The signal leaves the tone stack via the Treble pot wiper, goes through the 470K load resistor and the 470pF coupling cap, and lands on the grid of V3b, the reverb driver. The V3b plate signal ties to the NTE- 4L miniature transformer, which connects to the Reverb pan, which is an Accutronics 8EB2C1B. The output from the reverb pan goes to the grid of V4b, reverb recovery, and from there leaves the V4b plate to connect to the Reverb control pot through a 500 pF coupling cap. The signal from the Reverb pot connects to the grid of V4a, a gain stage, and leaves the V4a plate through a .022 µF coupling cap to the Master Volume pot. The Master Volume pot can be by-passed with the DPDT switch.
The signal goes to another .022 µF cap and then to the grid of V5b. V5 is the Phase Inverter, more or less a copy of the Fender Bassman 5F6-A long-tailed pair phase inverter. In the standard Fender (and others) circuit, the plate resistors are 100K (common grid) and 82K (common cathode), which act to balance the two halves of the phase inverter. In this Bluesmaker, both plate resistors are 100K, probably to introduce additional distortion into the circuit.
The signal from the plates of the V5 phase inverter go to the grids of the two EL34 power tubes. The common cathode side has a 4.7K resistor (marked with a star) in series with the grid, presumably to un-balance the output stage and add even harmonics. The El34s have three 1N4007 diodes in series between the plates and the cathodes for fault protection (flyback). This acts to prevent damage if the amp is operated without speakers connected. And there are also 1N4007 diodes in parallel with the 1Ω cathode bias resistors, presumably as fault protection, so that the diode pulls the fault current and trips the fuse, saving the resistor.
The El34s are wired to a DPDT switch so they can run in either Pentode or Triode mode. The amplifier could use 6L6GC tubes in place of the EL34s, although a re-bias might be required.
The EL34 outputs connect to the Stancor A-3801 output transformer, the secondary of which connects to the speaker output jack.
The circuit utilizes Negative Feedback (not highlighted in the signal path drawing), and the Presence control works as intended, as does the Presence Response (shift) switch.
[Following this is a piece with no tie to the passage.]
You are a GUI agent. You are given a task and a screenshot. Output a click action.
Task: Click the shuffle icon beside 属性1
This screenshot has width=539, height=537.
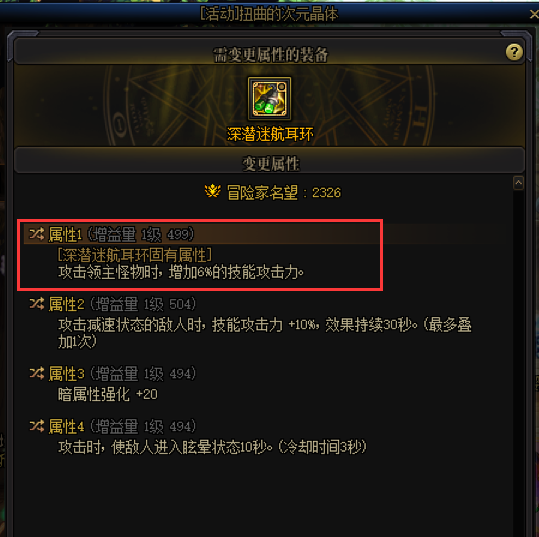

A simplified way of describing the performance of the amp's High-Gain channel is this: with the blend pot all the way CCW, you have a very Fender - like clean tone; with the pot all the way CW, you have a very Marshall - like crunchy distortion. In between these setting, you get a blend of both tones. The Bluesmaster endeavors to be the penultimate guitar amplifier - A Fender and a Marshall in one amp.
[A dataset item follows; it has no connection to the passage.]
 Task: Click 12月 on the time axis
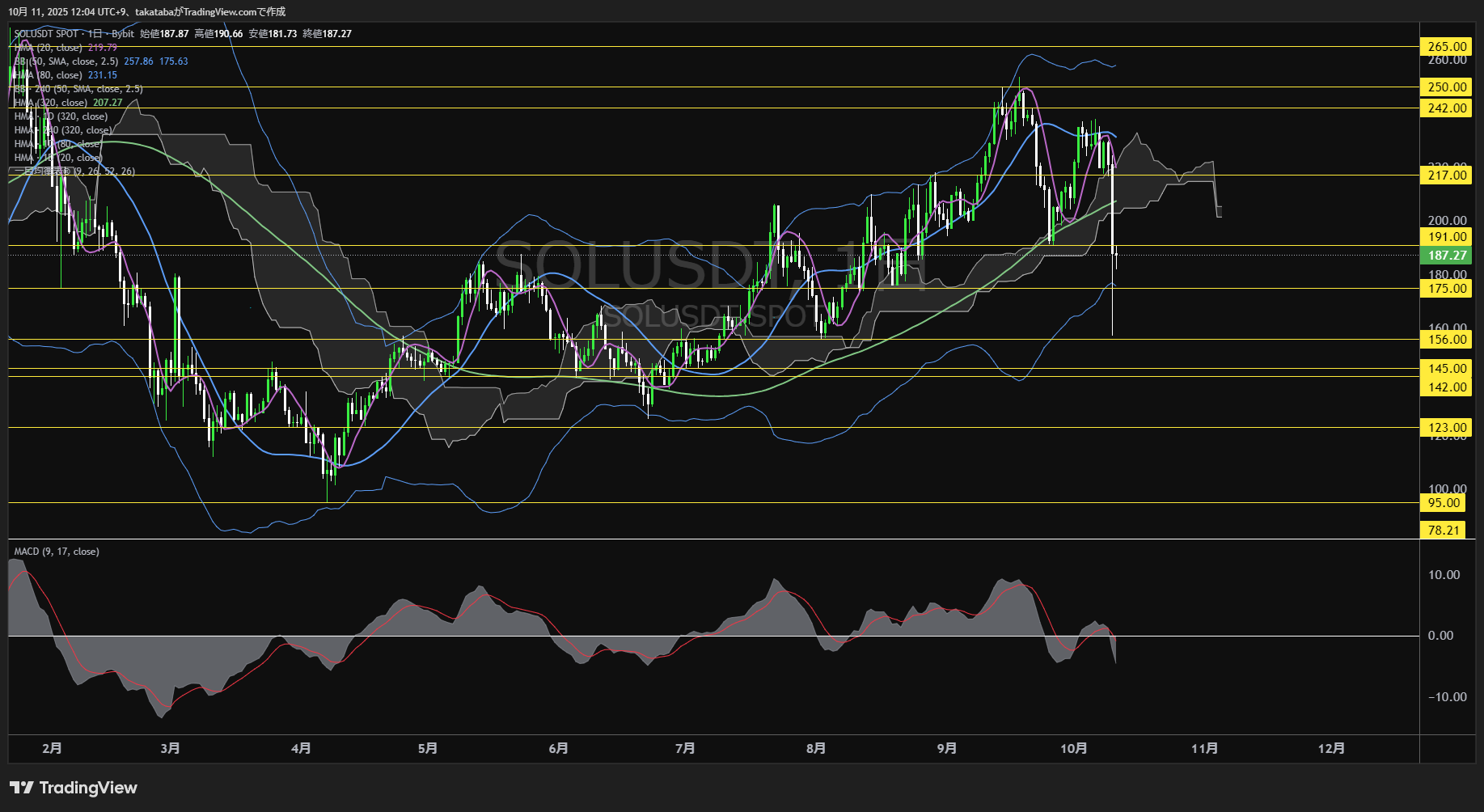click(1331, 748)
The VLG channels (Bandmaster Tremolo inputs) are very low gain and well-behaved. The #1 input has reverb, and no tone stack. The #2 input has no reverb, no tone stack, and has higher gain than input #1, because it does not lose gain to the reverb circuit.
The Pentode/Triode switch works well as a Half-Power switch.
The original John McIntyre Bluesmaker schematic.
Bluesmaker Signal Path
The guitar signal enters the #1 (high) input, through 34K of the parallel grid stoppers, and connects to grids of both V1a and V1b, the McIntyre parallel gain stages. V1a cathode resistor is 2.1K (2.7K on the Bluesmaker original schematic) and the cathode capacitor is 0.1 µF. The plate voltage is 340 V, the plate resistor is 47K. This is the Fender-tone preamp.
V1b cathode resistor is 1.2K, and the cathode capacitor is 2.2 µF. The capacitor is removed from the circuit by the “Deep” switch, which bypasses a 15K resistor in series with the cathode capacitor. This 15K resistor stops the switch from “popping” by allowing the capacitor to charge when the switch is open. Plate voltage is 340 V, and the plate resistor is 220K. This is the Marshall-tone preamp.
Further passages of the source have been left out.